**Task inputs**
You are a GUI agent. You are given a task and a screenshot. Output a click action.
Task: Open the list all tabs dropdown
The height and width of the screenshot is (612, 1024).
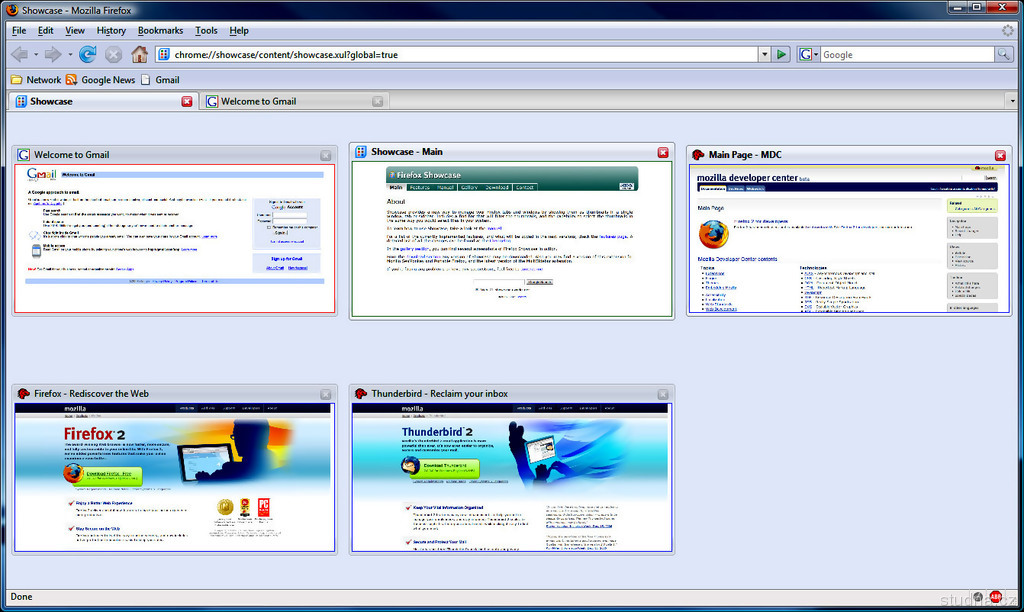[x=1011, y=101]
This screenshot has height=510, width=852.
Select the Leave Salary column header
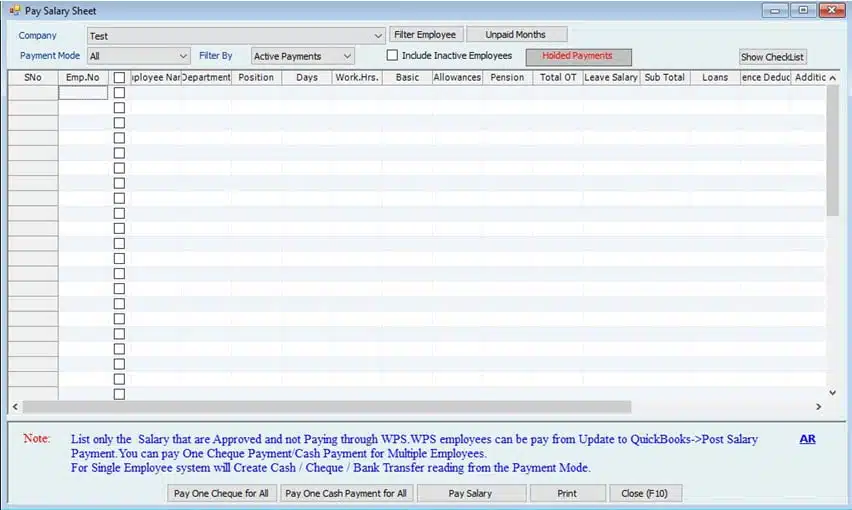pos(610,77)
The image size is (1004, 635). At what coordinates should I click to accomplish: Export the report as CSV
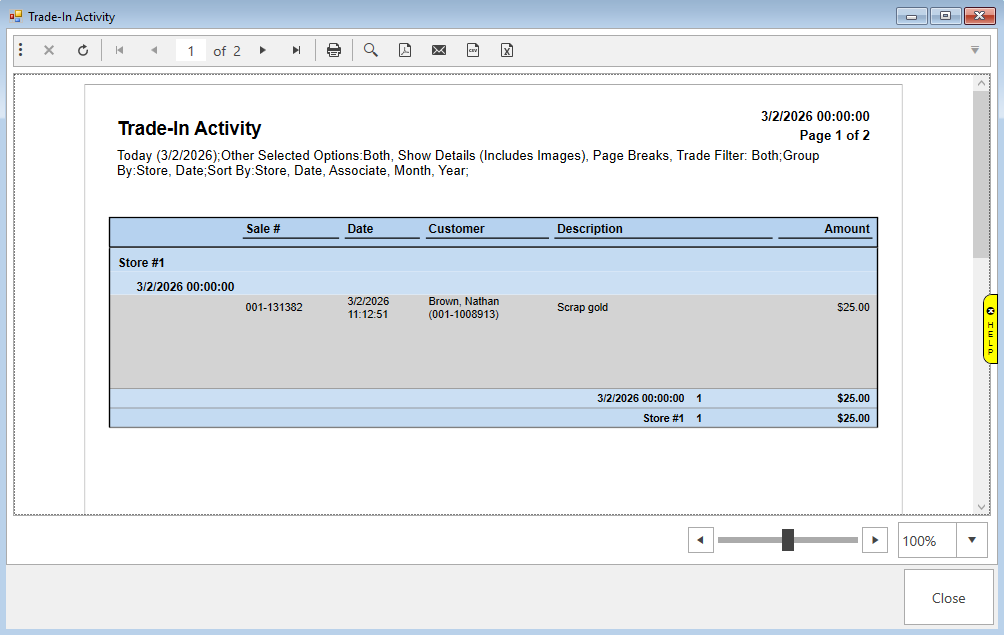click(473, 50)
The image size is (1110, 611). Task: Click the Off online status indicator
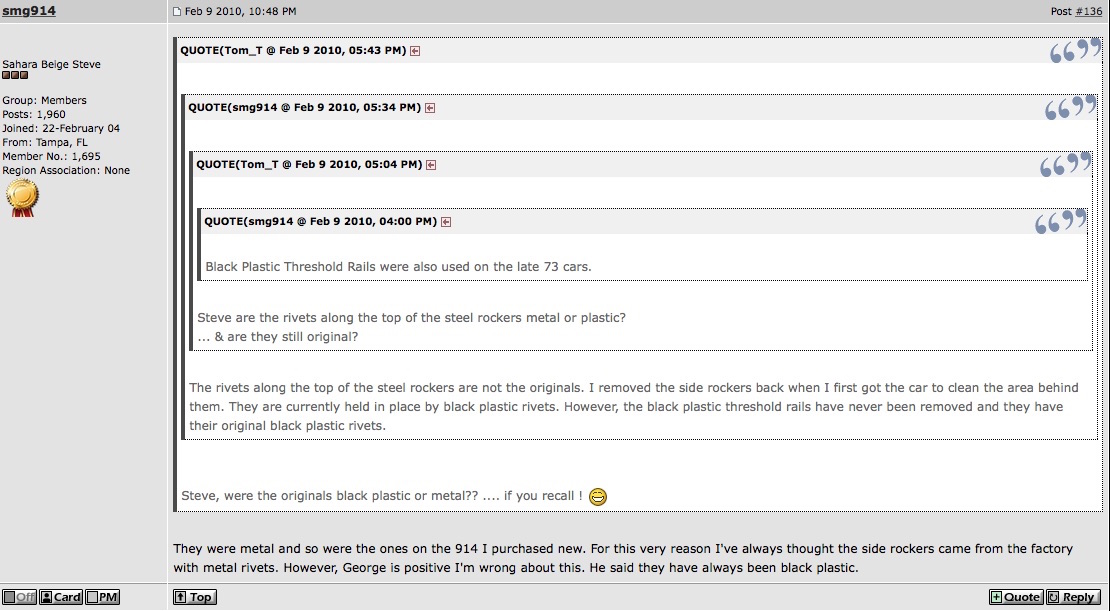click(19, 597)
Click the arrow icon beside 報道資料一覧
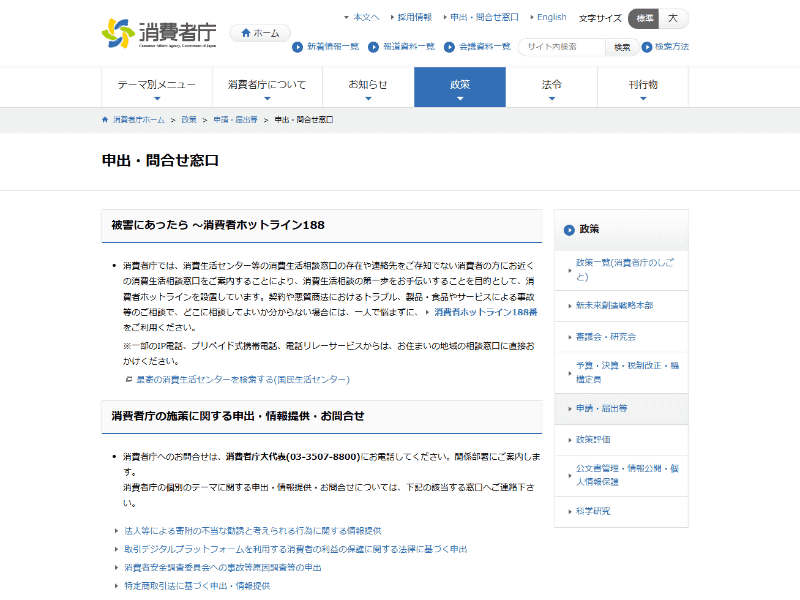This screenshot has height=600, width=800. pyautogui.click(x=374, y=46)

**Task brief**
Leave every picture out, and repeat exactly the lines from the one containing "Task: Open the list all tabs dropdown" through the last line of the entries, both ends included.

**Answer space**
Task: Open the list all tabs dropdown
The height and width of the screenshot is (612, 1024).
[x=1011, y=101]
This screenshot has height=510, width=852.
Select the Leave Salary column header
pos(610,77)
The image size is (1004, 635). At what coordinates should I click to accomplish: Export the report as CSV
click(473, 50)
The image size is (1110, 611). Task: Click the Off online status indicator
click(19, 597)
Click the arrow icon beside 報道資料一覧
This screenshot has height=600, width=800. pyautogui.click(x=374, y=46)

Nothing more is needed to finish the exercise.